Wij, mijn moeder en ik, zijn niet echt gewend om gevoelens met elkaar te delen. Ze vertelt dat ze nog gesproken heeft met haar moeder, mijn oma, die al meer dan veertig jaar geleden is gestorven. “Ze was bij me.”, zegt ze zacht.
Haar broer, mijn ome Jan, is een paar maanden geleden gestorven en alleen tante Nel leeft nog.
Ze heeft drie zonen. Voor de rest is er geen familie die haar nog kent.
Het lijkt alsof ik in een klap me realiseer wat zij hier ondervindt en wat meteen de reden is dat ik het zo moeilijk vind haar te bezoeken.
‘Ik heb niemand nodig, hoor,’ zegt ze, alsof iemand het tegendeel heeft beweerd. Daarmee zegt ze feitelijk dat ze wel degelijk iemand nodig heeft.
Ze hoeft me het niet te vertellen, maar ze zou het wel uit kunnen schreeuwen van verdriet. Dat voel ik, die pijn snijdt door me heen.
Ooit woonden wij, haar zussen met hun aanhang, haar broer en mijn oma en opa en ik onder een dak in een huisje aan de molen. Twee jaar lang werd ik door hen allemaal vertroeteld in een optrekje dat uitpuilde van de mensen. Ik was de eerste, de Benjamin. Mijn vader bleef bij zijn ouders wonen omdat mijn moeder niet wilde in het huis dat hij van de gemeente in Maasdijk had gekregen.

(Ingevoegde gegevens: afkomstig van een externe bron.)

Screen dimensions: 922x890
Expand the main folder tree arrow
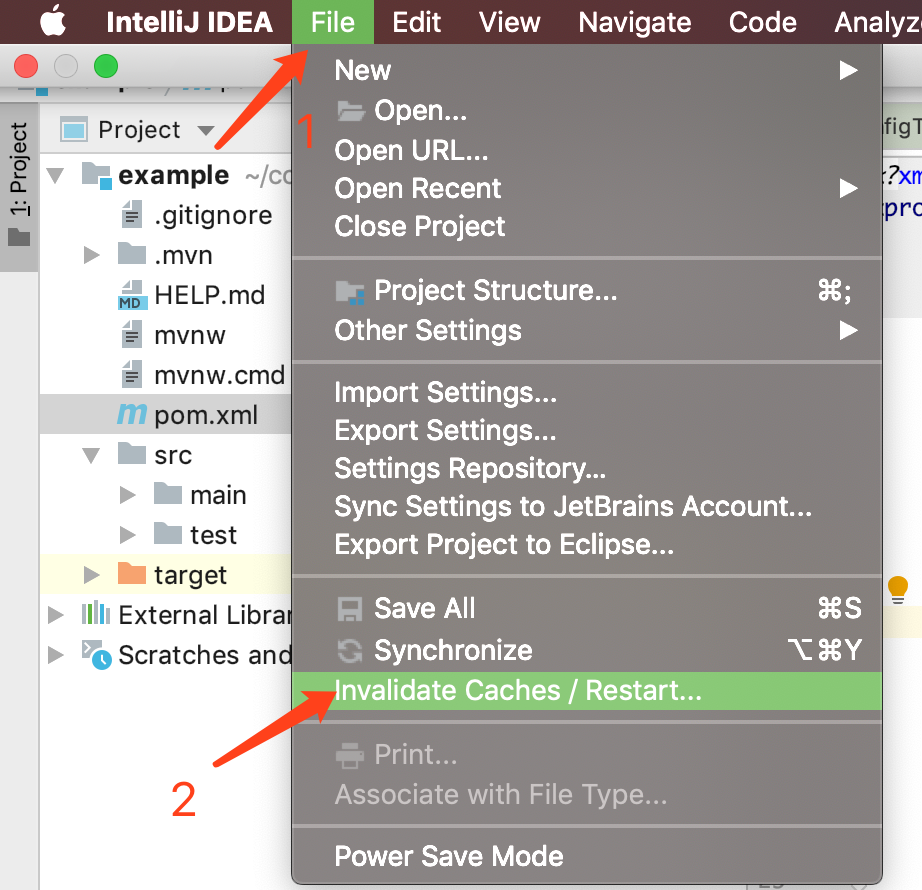pyautogui.click(x=127, y=495)
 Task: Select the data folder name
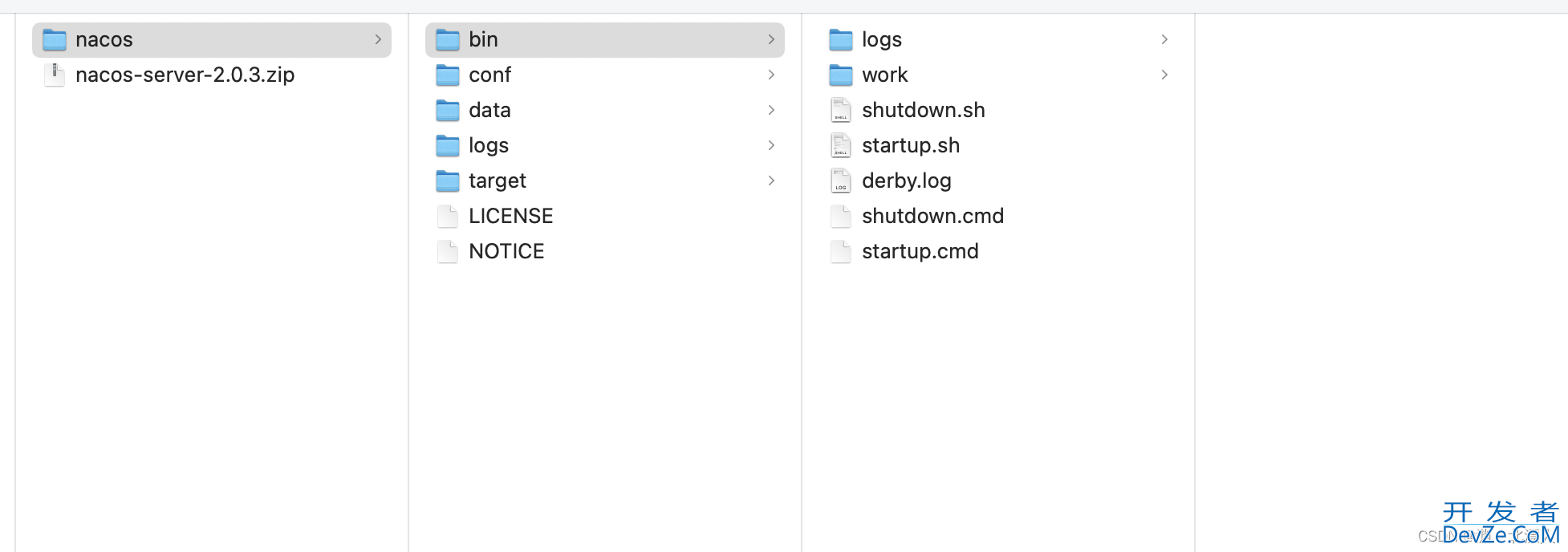(x=489, y=110)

Het moet een drukke boel zijn geweest. Ik lag op het kamertje waar ook mijn oom en opa sliepen. Zo knus en zo groot was destijds de woningnood.

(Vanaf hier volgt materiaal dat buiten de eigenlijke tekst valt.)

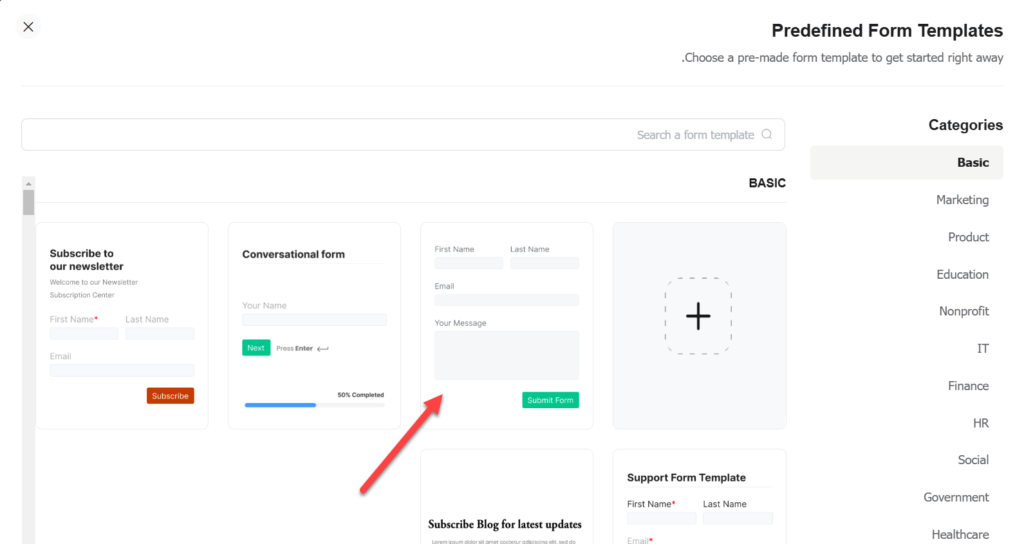Click scrollbar up arrow in template list

28,184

Mijn leven lang heb ik hen horen vertellen hoe fijn het was met mij, daar toen in dat huisje met zijn allen. Waar van de nood een deugd werd gemaakt. I
Toen ik twee was verhuisden mijn moeder en ik naar een huis dat ome Jan aan mijn vader verhuurde. Ons gezin was toen pas echt samen, maar waarschijnlijk niet voor mijn moeder.
Want ik herinner me nog het verdriet dat ze had, wanneer ze over mijn opa sprak, die rond die tijd overleed. Daarna was er de pijn van het gemis aan mijn oma die twintig jaar later overging naar de andere kant.
Dat groepje mensen, die familie is ze bijna allemaal kwijt. Haar band met de aarde hangt aan een zijden draadje. Het glinstert nog maar is o zo broos. Daarom vindt ze troost, begrijp ik plotsklaps, in haar dromen of is het meer dan dat….Ze wachten op me…..Ze zegt dat haar moeder bij haar was.
Zie je wel, bedenk ik, haar familie, dus ook de mijne wachten op haar en ook …..op mij…Ik stop even met tikken, want de tranen rollen over mijn wangen.
Wat is dat toch, dat gemis aan warmte, aan een vaag gevoel van ergens bij horen, terwijl ik net als zij altijd gezegd heb, niemand nodig te hebben!
Feitelijk klopt dat natuurlijk, maar in onze harten heeft ieder mens een ander nodig. Ook al kan je jezelf nog zoveel liefde geven, de liefde en genegenheid die je medemens je reikt is onvervangbaar.
Wij mensen zijn allemaal lid van die ene grote familie die in dat huisje aan de molen woont. Mensen kunnen niet zonder elkaar, en hebben alleen behoefte aan warmte.
Helaas moeten we nog leren wat liefde is en daarom is de verwarring zo compleet, in de manier waarop mensen moeizaam met elkaar omgaan en als compensatie voor onenigheid met elkaar achter ‘groote leiders’ aanlopen.
Want we hebben juist geen leiding nodig om het goed met elkaar op aarde te hebben. We hebben alleen elkaar nodig. Dat is alles. En om dat te kunnen, moeten we leren wat liefde voor onszelf en daarna voor onze medemens is.